MIPL
Neuroimaging Applications
Neuroimaging analysis requires standardized data, thus the preprocessing of temporal and spatial varying MRI data is necessary. Our lab develops advanced methodologies regarding MRI data preprocessing including registration and segmentation
MRI preprocessing
Various kinds of medical imaging modalities exist and they provide distinct information. As the brain functions and structures are heterogeneous, using the information only from a single modality may not fully explain the characteristics of the brain. A combined model of multi-modality imaging might provide sufficient information for explaining complex brain function and structures. Additionally, the features from diverse imaging modalities could be used as good bio-markers of psychiatric disorders such as ADHD, autism, and depression as well as senile disorders such as Alzheimer’s disease and Parkinson’s disease.

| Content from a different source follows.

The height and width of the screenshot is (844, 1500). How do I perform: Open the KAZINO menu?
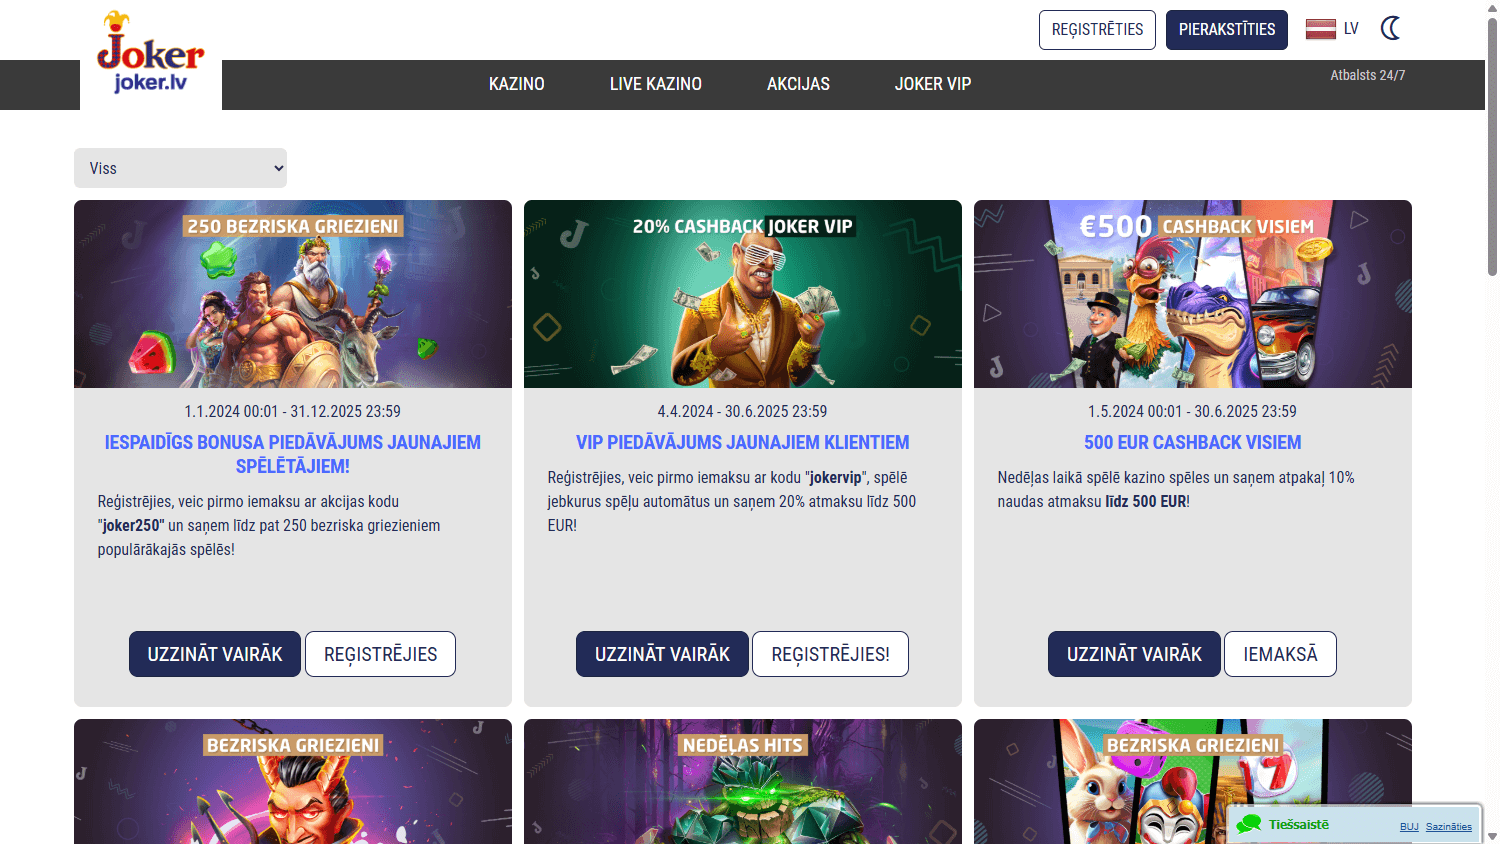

Multi-modality data analysis
Radiomics Analysis
Radiomics analysis is the use of automated or semi-automated post-processing and analysis of large amounts of quantitative imaging features that can be derived from medical images. The rationale is that biomedical images contain information that reflects the various characteristic of tumor or regions of interest. Using medical imaging (i.e., computed tomography [CT], Magnetic Resonance imaging [MRI] and Positron emission tomography [PET]), the radiomics analysis may be useful for predicting prognosis and therapeutic response for various clinical scenarios.
Imaging genetics Application
Combining information obtained from different modalities is becoming an important issue in modern biomedical signal processing. Imaging genetics is one of the novel fields of joint analysis, combining imaging and genetics information. Our laboratory develops advanced methodologies to identify brain networks or regions associated with genetic information specific for brain phenotype. For instance, Some multivariate methods, such as partial least squares regression (PLSR) and canonical correlation analysis (CCA) with L1-, or L2-regularization, have produced good results in extracting sparse features, ranging from gene expression level to brain networks.
Deep learning Applications
The deep learning, the dominant emerging technology of machine learning, has the potential to extract and learn features for various applications and has led to very high performances. The enhanced performance of deep learning might contribute to overcoming existing limitation of medical image analysis. We are researching advanced deep-learning methodologies for image processing, segmentation, classification, disease detection, and prediction of state in the medical imaging domain.